Авторитет у вождя становится гипнотической силой, способностью воздействовать на толпу: диктовать ей свою волю и передавать свои идеи-фикс. Он заставляет ее делать то, что она не желала и не думала делать, остановиться или идти разрушать или сражаться. И он делает это абсолютно один, нужно добавить, голыми руками, без видимой внешней помощи. Он не опирается ни на какую силу физического подавления, ни свою, ни силу союзника, как Де Голль перед восставшими солдатами, потерпевшими поражение в Алжире.

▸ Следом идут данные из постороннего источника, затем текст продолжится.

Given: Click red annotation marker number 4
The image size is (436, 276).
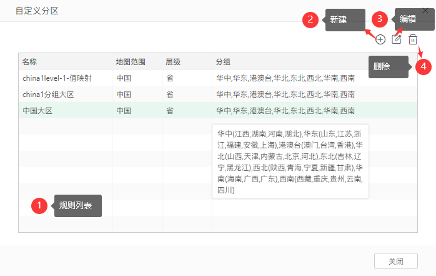Looking at the screenshot, I should point(424,67).
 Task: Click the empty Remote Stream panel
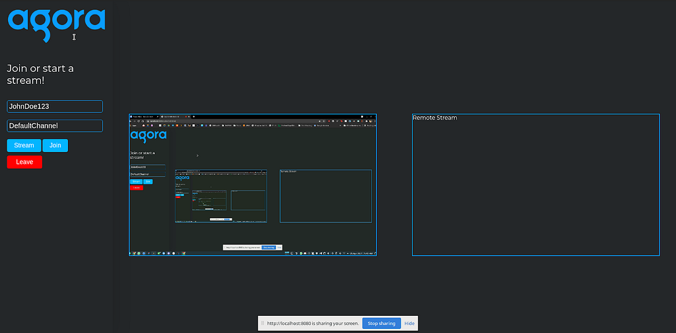tap(536, 185)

Сам Ле Бон не скрывает своего предпочтения Робеспьеру, который своими обаянием, страстью, энергией, несмотря на небольшой ораторский дар, властвовал и заставлял дрожать собрания.
"Я охотно предполагаю в нем, - пишет он, - наличие некоего сорта личного очарования, которое сегодня от нас ускользает. Опираясь на эту гипотезу, можно объяснить его успехи у женщин".

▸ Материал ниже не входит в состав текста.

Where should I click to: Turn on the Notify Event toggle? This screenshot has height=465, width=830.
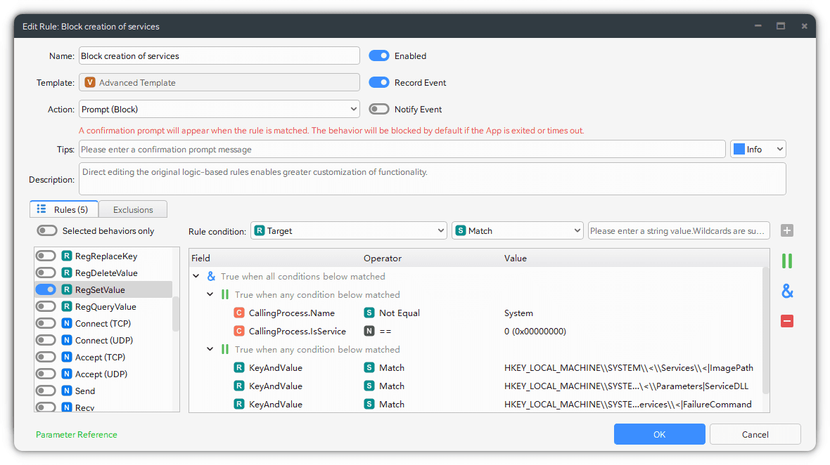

(Опять уподобление вместо довода: Робеспьер соблазняет женщин, значит он соблазняет толпы, которые являются женщинами!).
Но что вызывает искреннее восхищение, так это возвращение Наполеона с острова Эльба. Вот одинокий и побежденный человек, лишенный союзников и средств, который с горсткой верных ему людей высаживается в стране, где мир восстановлен, где король привлек к себе значительную часть буржуазии, полиции и армии. Ему достаточно показаться и быть услышанным, чтобы все перед ним отступили.
"Перед его ореолом пушки короля умолкли, его войска рассеялись".

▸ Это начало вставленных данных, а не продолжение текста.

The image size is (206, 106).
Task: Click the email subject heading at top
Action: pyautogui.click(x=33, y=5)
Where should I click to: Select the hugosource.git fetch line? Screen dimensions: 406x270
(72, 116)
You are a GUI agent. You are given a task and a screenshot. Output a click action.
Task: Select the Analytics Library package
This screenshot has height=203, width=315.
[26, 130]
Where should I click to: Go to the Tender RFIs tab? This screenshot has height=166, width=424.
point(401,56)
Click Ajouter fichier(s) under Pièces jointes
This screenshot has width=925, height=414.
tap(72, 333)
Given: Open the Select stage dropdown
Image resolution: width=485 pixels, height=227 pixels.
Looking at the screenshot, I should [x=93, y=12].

Здесь можно услышать отзвуки прекрасного описания его возвращения, сделанного Шатобрианом: ошеломленный народ, исчезнувшая полиция, пустота вокруг его гигантской тени.
"Его очарованные враги ищут его и не видят, он прячется в своей славе, как лев в Сахаре прячется в солнечных лучах, чтобы скрыться от взоров ослепленных охотников. В горячем смерче кровавые фантомы Арколя, Маренго, Аустерлица, Иены, Фридлянда, Эйлау, Москвы, Лютцена, Бауцена составляют его кортеж из миллиона мертвецов. Из недр этой колонны огня и дыма при входе в города раздаются звуки трубы, смешанные с трехцветными императорскими штандартами - и ворота городов открываются. Когда Наполеон перешел Неман во главе четырехсот тысяч пехотинцев и ста тысяч лошадей, чтобы подорвать царский дворец в Москве, он был менее удивителен, чем когда, прервав ссылку, бросив свои цепи в лицо королям, он пришел один из Канн в Париж, чтобы мирно почивать в Тюильри".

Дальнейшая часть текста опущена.